Huawei Cloud Computing Technology; Huawei Cloud Beijing; Huawei Cloud Dalian; Huawei Cloud Guangzhou; Huawei Cloud Guiyang; Huawei Cloud Hong Kong; Huawei Cloud Shanghai; Huawei Cloud Shenzhen; Huawei OpenLab Suzhou; Wulanchabu Huawei Cloud Computing Technology; Huawei Cloud Argentina; Huawei Cloud Brazil; Huawei Cloud Chile; Huawei OpenLab Cairo; Huawei Cloud France; Huawei OpenLab Paris; Huawei Cloud Berlin; Huawei OpenLab Munich; Huawei Technologies Dusseldorf GmbH; Huawei OpenLab Delhi; Toga Networks; Huawei Cloud Mexico; Huawei OpenLab Mexico City; Huawei Technologies Morocco; Huawei Cloud Netherlands; Huawei Cloud Peru; Huawei Cloud Russia; Huawei OpenLab Moscow; Huawei Cloud Singapore; Huawei OpenLab Singapore; Huawei Cloud South Africa; Huawei OpenLab Johannesburg; Huawei Cloud Switzerland; Huawei Cloud Thailand; Huawei OpenLab Bangkok; Huawei OpenLab Istanbul; Huawei OpenLab Dubai; and Huawei Technologies R&D UK.

As with the other Huawei entities designated on the Entity List, the new entities have a license requirement for all items subject to the EAR.  A license is not required for EAR99 technology or AT-only controlled technology when released to members of a “standards organization” for the purpose of contributing to the revision or development of a “standard.”  The license review policy is “presumption of denial.”

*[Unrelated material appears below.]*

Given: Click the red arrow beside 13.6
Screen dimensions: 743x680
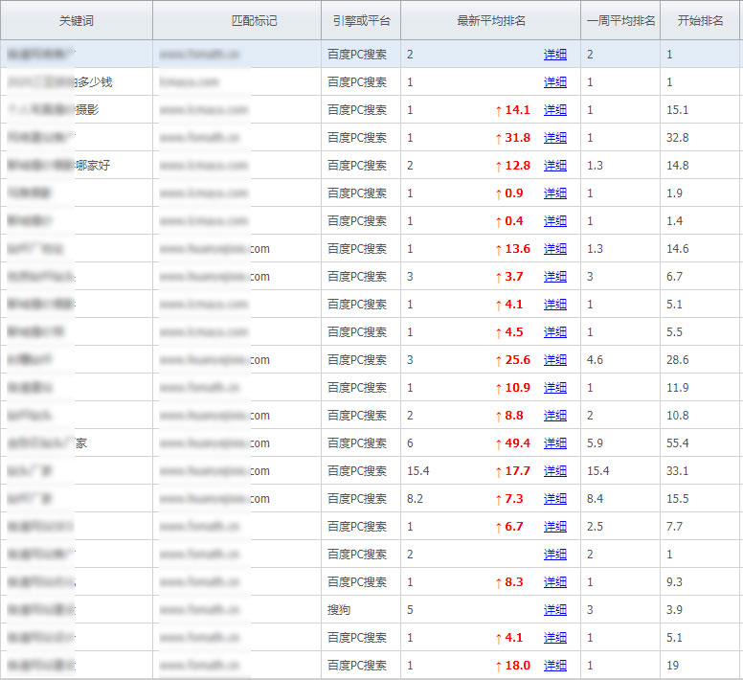Looking at the screenshot, I should 498,249.
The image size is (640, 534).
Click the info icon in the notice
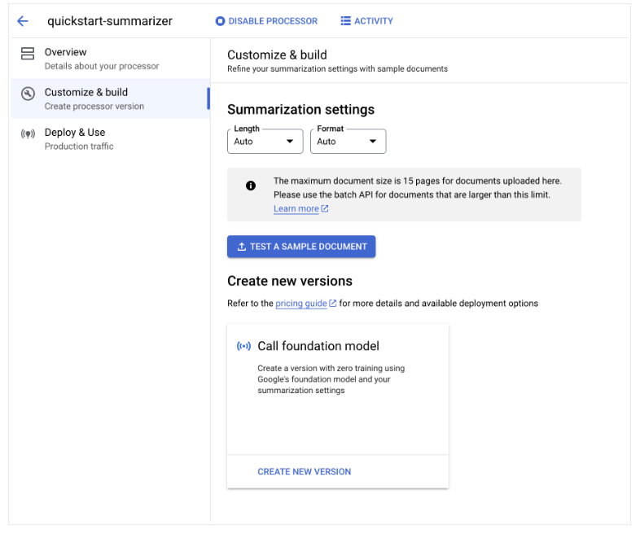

Clarification Regarding Entity List Requirements to Purchaser, Intermediate or Ultimate Consignee, and End-User

In a concurrent final rule, BIS clarified that the Entity List’s license requirements apply to any listed entity when that entity is acting as a purchaser, intermediate or ultimate consignee, or end-user as defined in the EAR.

This clarification applies not only to Huawei but to all parties on the Entity List. With this new clarification, BIS seeks to make clear the scope of the Entity List’s licensing requirements. Exporters must therefore consider not only the end user or recipient of an item subject to the EAR, but also whether a listed company is otherwise acting as a “party to the transaction,” including as a purchaser.

This rule is limited to clarification of “party to the transaction”, and does not cause the special definition of foreign direct product under Footnote 1 for Huawei, to apply to parties on the Entity List that are not designated with Footnote 1.